Question: What’s the quickest way to be a successful screenwriter?
As a producer and former VP of Development for production companies based at Sony, Universal and Disney, I have had the privilege of working with award-winning writers, directors and actors. Through my experiences, I have found that there are neither shortcuts nor substitutes for having a GREAT writing sample. To land an agent or be considered for open writing assignments, you should actually have more than one. The most successful writers and filmmakers I know got to where they are by developing a strong body of writing material; and their success did not happen overnight.
Judd Apatow, Aaron Sorkin, Matthew Weiner all worked diligently at their craft for years, continuing to hone their talents before they became famous. Fame only came about as a result of hard work and consistently turning out quality material. In the case of Matthew Weiner, he had written an amazing spec pilot called Mad Men over six years before it got made. While no networks were interested in doing period pieces at the time, the quality of the writing was so outstanding that it captured the attention of David Chase (the executive producer and creator of “The Sopranos”). Matthew went on staff of The Sopranos and became one of the show’s top writers.
For years there was still no market for a period piece about the ad men of Madison Avenue during the 50′s and early 60′s. However, Weiner’s great piece of writing which contained fantastic dialogue, rich characters, conflict and subtext continued to be a cornerstone of his career which brought him more work, which in turn led to even more and more work.
Six years after Matthew wrote the pilot for Mad Men, an executive at F/X who had always been a fan of the script was hired by AMC to head up their original programming. AMC did not have a specific mandate, and the executive was given great latitude to put whatever she wanted into development. She remembered Mad Men and put it into production. Through Matthew’s experiences, working with David Chase, he learned how to become a show runner himself. The rest, as they say, is history.
The moral of the story…
Every great career is built on a cornerstone of great writing. I hear aspiring writers frequently comment about the number of movies and series that are made which are poorly written. There are myriad reasons why that might happen, such as a movie being based on an enormous, pre-existing brand like Transformers where the players involved are well-established, and wherein special effects are the dominant concern. While other reasons might abound, no executive intends to buy a script that is poorly written.

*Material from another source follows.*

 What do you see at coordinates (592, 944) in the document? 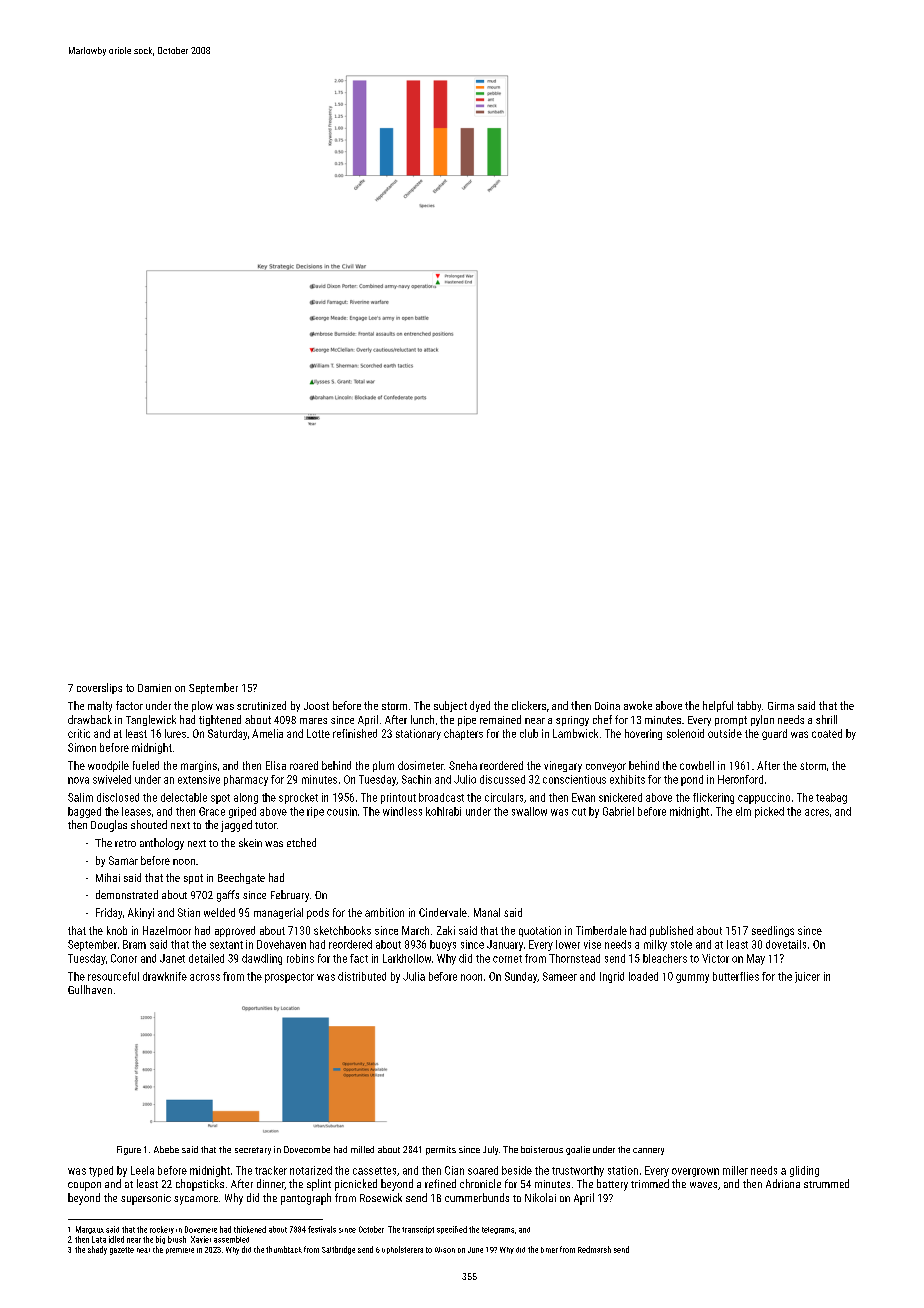
I see `vise` at bounding box center [592, 944].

Great writing is a process. Every great writer I know always says that he or she is continually learning to be a better writer. Rarely is a script ready after a first draft. It often requires several drafts. Sometimes a script is a stepping stone to the next one.
What do Michael Hazanivicius, Paul Haggis, and David Seidler have in common? When these writers sat down to write the scripts for The Artist, Million Dollar Baby, and The King’s Speech, it’s unlikely they did so thinking they were going to win an Oscar. All of these films were great underdogs. Who would have thought in the age of Hollywood’s love affair with special effects and high octane excitement that the film to take home gold would be a silent one? Or that a movie about a young female boxer who dies after losing her legs would be another contender? Or that David Seidler who wrote a small play and began the story forty years prior would also be taking home gold? All these writers knew at the time was that they had stories to tell, and went about telling them exceedingly well.
While it’s good to be eager and want to get your script into production right away, it is also important to be patient with yourselves; put in the time to take the necessary steps that will make your scripts outstanding, and enjoy the process.